**What the task requires**
Please print the line that holds "Task: Go back using the arrow beside 特勤处" and each line after it to the end of the data, word for word, without any pictures.

**Provided data**

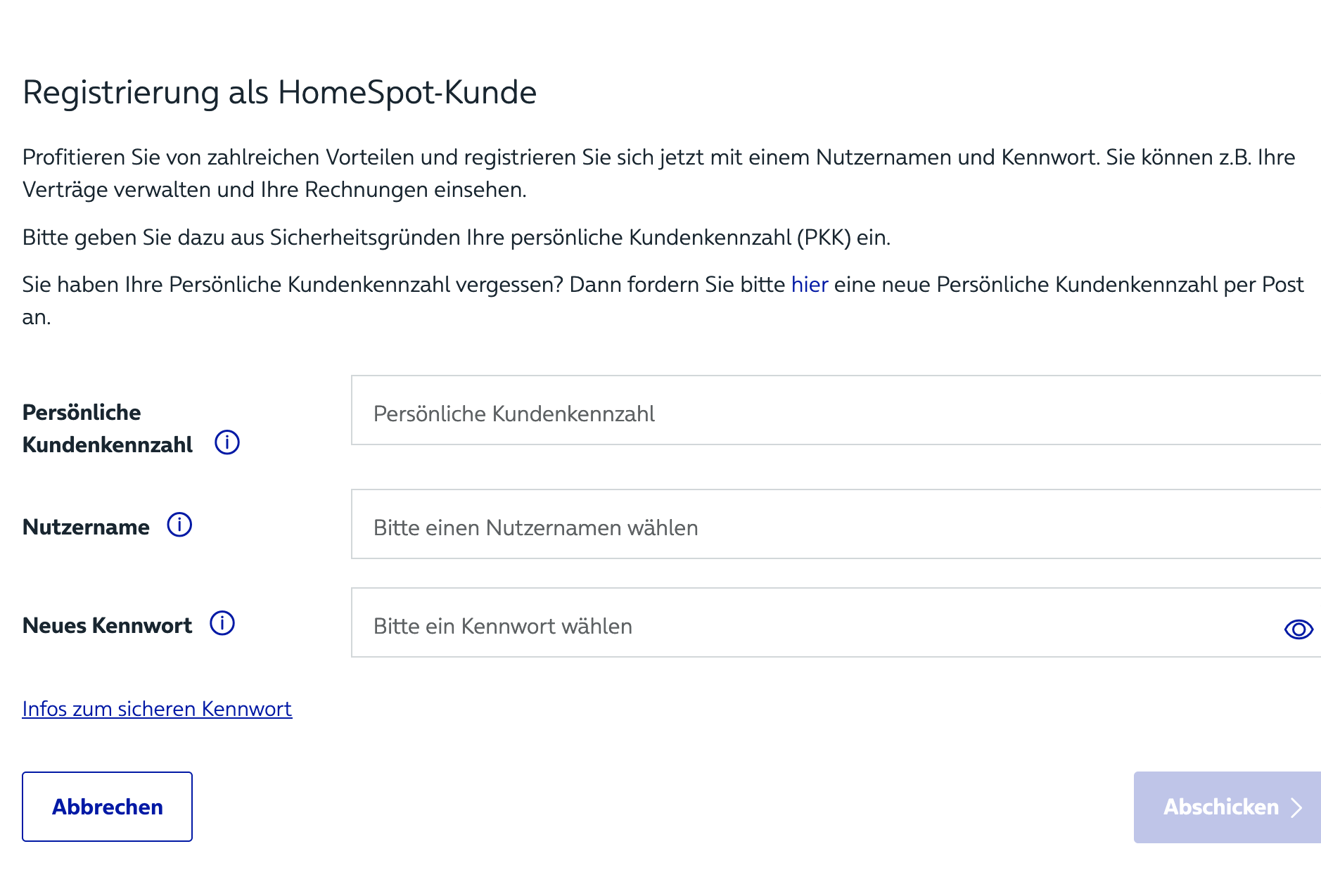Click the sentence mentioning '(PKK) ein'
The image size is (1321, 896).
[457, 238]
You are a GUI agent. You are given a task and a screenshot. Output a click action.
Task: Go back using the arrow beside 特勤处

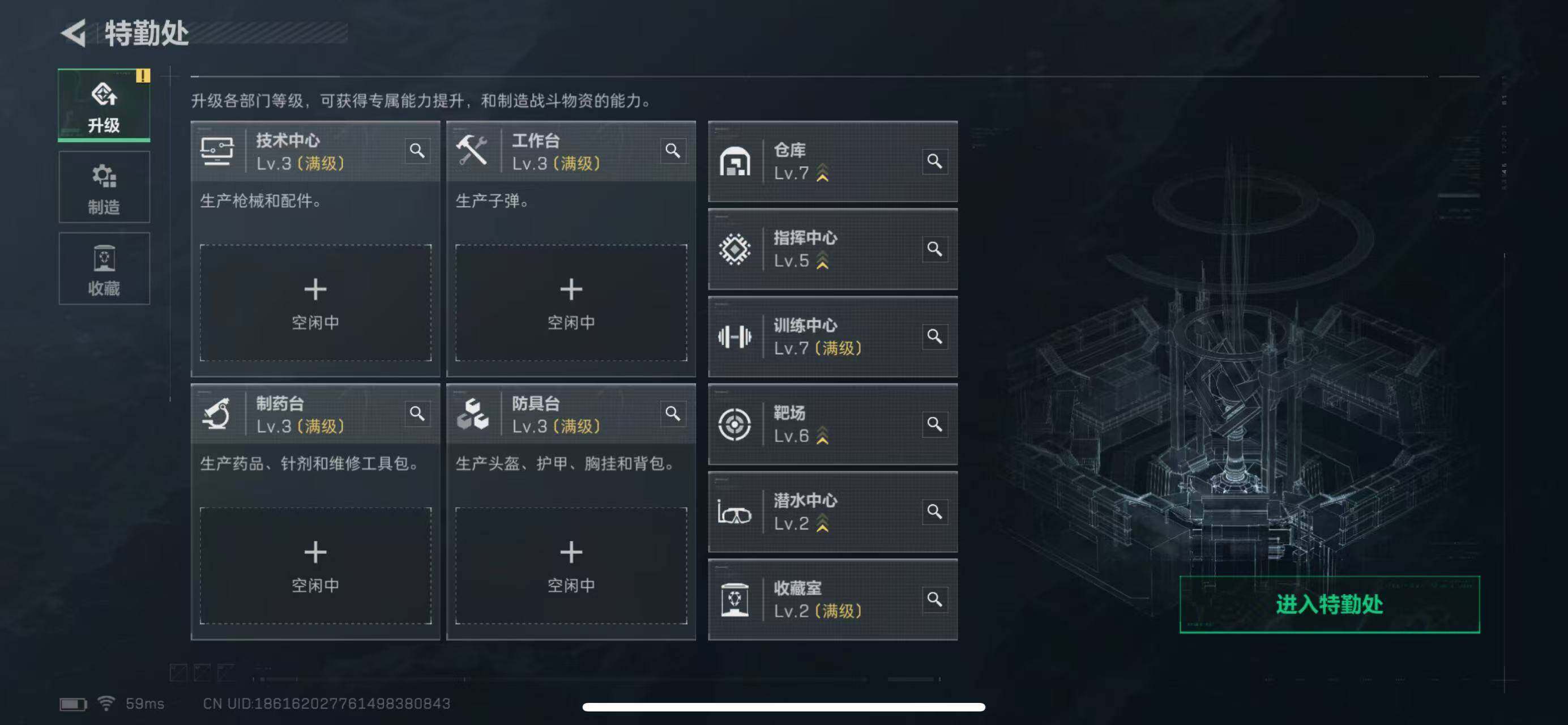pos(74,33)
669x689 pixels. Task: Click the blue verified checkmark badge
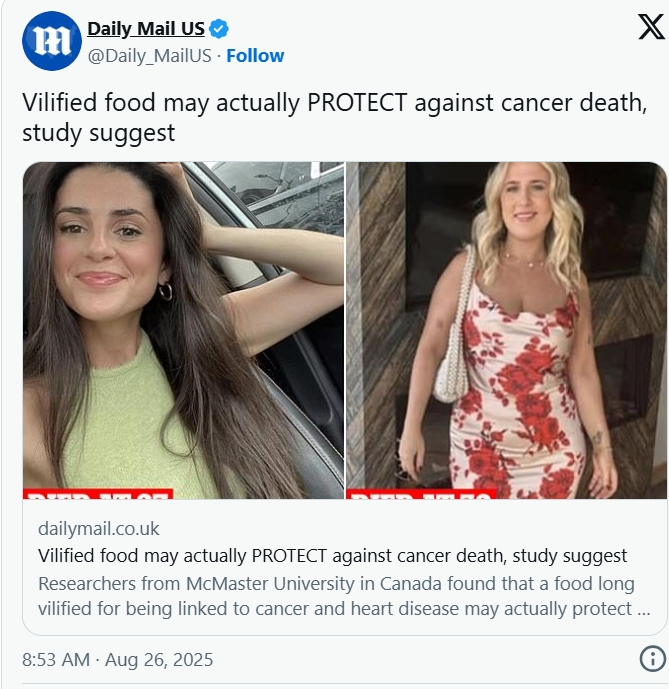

**Task solution**
Task: Go back using the arrow beside 特勤处

pos(74,33)
669x689 pixels. Task: Click the blue verified checkmark badge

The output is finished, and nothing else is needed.